Citayam Fashion Week bermula saat sejumlah konten di media sosial TikTok menampilkan sosok sejumlah anak baru gede atau ABG yang nongkrong di Kawasan Stasiun MRT Dukuh Atas, Jakarta.

Keberadaan Citayam Fashion Week, menjadi sarana para anak muda dari "SCBD" atau Sudirman, Citayam, Bojonggede dan Depok untuk mengekspresikan diri mereka secara jujur melalui fesyen.

Selain gaya bicara mereka yang polos, penampilan mereka juga cukup menyita perhatian warganet dengan memakai pakaian jenama lokal dan unik.

"Para penguasa" Citayam Fashion Week itu, mayoritas merupakan anak muda yang berasal dari daerah penyangga DKI Jakarta seperti Depok dan Bogor, Jawa Barat.

Kemudahan akses transportasi menjadi faktor pendukung yang memudahkan para ikon Ciyatam Fashion Week seperti Bonge, Jeje dan Roy cs ini menginjakkan kaki di ibu kota.

Hal tersebut seolah mengukuhkan DKI Jakarta sebagai pusat referensi, rujukan perilaku, rujukan produk, rujukan pemikiran, bagi generasi muda di luar daerah.

Tak hanya para remaja dari daerah penyangga DKI Jakarta, akhir-akhir ini, kalangan rich people hingga pesohor tanah air seperti model Paula Verhoeven juga mulai menginvasi Citayam Fashion Week.

Setiap fenomena baru yang muncul ke publik, termasuk hingar bingar remaja bergaya unik ala Citayam Fashion Week, memunculkan dua sisi, yakni positif dan negatif.

Ya, tumpukan sampah, kemacetan lalu lintas hingga para remaja yang tertidur di trotoar jalan dekat Stasiun BNI City, Sudirman, Jakarta Pusat, menjadi sisi negatif yang timbul dari fenomena Citayam Fashion Week.

Menyikapi fenomena Citayam Fashion Week, akademisi dari Universitas Pasundan (Unpas) Dr H Deden Ramdan menuturkan pada dasarnya banyak hal potensial yang bisa dioptimalkan oleh pemerintah dengan hadirnya fenomena Citayam Fashion Week.

Potensi tersebut, kata Deden Ramdan, bisa menjadi hal yang positif bagi roda ekonomi sekitar, seperti street food hingga jenama (merek) lokal yang muncul karena dipakai oleh para ikon-ikon Citayam Fashion Week melalui metode endorse.

"Kalau kita lihat, sekarang itu ikon-ikon Citayam Fashion Week ini muncul dengan pakaian buatan desainer lokal.

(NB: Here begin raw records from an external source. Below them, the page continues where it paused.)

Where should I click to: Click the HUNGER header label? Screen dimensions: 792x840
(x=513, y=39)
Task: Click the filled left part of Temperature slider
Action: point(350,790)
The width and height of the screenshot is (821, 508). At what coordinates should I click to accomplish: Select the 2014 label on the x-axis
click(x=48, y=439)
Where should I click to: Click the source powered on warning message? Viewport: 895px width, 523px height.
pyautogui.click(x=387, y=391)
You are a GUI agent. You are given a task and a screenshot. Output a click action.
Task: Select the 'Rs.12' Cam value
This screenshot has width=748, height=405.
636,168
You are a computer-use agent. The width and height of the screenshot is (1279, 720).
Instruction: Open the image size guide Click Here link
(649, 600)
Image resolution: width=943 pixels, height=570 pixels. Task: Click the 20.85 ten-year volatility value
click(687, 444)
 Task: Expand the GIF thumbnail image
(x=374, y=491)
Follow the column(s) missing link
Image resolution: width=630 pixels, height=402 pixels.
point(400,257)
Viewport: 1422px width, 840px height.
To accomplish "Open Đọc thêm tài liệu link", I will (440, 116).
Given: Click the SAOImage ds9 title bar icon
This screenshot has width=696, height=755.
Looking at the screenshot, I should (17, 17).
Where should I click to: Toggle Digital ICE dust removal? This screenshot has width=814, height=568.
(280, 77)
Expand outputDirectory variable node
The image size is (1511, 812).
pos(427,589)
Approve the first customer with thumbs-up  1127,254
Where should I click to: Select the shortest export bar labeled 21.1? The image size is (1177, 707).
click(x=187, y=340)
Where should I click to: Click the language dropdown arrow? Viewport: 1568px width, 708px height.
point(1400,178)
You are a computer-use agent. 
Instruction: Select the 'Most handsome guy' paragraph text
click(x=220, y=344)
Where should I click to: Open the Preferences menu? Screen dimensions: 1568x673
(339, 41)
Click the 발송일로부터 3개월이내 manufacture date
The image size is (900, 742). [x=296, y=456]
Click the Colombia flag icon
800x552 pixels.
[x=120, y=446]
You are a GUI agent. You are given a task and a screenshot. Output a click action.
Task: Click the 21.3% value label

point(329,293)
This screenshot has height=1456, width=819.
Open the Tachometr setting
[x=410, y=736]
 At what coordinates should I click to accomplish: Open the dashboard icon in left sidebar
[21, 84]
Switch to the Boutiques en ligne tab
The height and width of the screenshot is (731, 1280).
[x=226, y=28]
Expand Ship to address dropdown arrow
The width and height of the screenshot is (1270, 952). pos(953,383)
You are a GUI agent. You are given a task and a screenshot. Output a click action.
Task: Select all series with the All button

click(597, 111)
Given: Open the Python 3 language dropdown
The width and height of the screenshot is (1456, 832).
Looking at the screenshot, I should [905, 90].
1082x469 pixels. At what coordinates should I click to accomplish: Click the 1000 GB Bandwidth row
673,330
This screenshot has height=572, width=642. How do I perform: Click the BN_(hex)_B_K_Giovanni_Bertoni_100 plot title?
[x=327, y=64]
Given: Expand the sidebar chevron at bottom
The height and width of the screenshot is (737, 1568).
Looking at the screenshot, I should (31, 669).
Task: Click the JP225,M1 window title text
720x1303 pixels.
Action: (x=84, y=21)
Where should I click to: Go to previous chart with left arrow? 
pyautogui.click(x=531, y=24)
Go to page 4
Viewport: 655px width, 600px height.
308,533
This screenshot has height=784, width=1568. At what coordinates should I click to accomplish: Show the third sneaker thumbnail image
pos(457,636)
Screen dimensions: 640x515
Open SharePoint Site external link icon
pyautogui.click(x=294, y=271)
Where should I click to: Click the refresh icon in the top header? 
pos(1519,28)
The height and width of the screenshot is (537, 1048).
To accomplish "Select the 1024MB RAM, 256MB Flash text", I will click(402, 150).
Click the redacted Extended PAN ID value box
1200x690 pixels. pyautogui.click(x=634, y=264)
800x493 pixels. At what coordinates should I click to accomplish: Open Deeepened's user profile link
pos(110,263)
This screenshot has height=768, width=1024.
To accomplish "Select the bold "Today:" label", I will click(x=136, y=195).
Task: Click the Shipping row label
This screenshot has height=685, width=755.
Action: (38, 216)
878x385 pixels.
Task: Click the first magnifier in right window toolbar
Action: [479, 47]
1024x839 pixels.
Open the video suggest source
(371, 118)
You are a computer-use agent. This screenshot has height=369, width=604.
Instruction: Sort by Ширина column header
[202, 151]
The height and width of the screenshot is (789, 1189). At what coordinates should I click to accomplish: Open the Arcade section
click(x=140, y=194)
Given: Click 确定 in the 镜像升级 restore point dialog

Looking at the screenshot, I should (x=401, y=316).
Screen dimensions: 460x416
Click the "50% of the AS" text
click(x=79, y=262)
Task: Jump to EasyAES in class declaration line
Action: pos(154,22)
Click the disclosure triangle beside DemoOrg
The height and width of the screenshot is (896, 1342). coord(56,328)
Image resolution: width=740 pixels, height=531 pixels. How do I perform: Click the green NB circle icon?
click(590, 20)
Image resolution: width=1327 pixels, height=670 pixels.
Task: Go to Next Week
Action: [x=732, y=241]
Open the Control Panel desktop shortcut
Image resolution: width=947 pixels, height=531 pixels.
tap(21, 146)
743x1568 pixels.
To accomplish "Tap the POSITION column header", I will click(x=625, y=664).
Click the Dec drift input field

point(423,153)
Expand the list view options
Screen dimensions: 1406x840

Mereka sengaja di-endorse oleh brand lokal. Dan ini bagus, brand memanfaatkan mereka untuk memasarkan produk ke publik," kata dia.

Tak hanya itu, jika melihat sejarah, kemunculan Citayam Fashion Week ini hampir mirip dengan salah satu kiblat fashion dunia, yakni Harajuku Style, di Jepang.

"Menurut saya, ini hampir sama dengan kemunculan Harajuku di Jepang. Awalnya dianggap aneh, nyeleneh tapi lama kelamaan publik menerima," kata Deden Ramdan, yang juga menjabat sebagai Wakil Rektor III Universitas Pasundan.

Bukan hal yang mustahil, gaung Citayam Fashion Week bisa seperti Harajuku Style, Jepang, jika pihak terkait bisa memberikan "treatment" yang tepat.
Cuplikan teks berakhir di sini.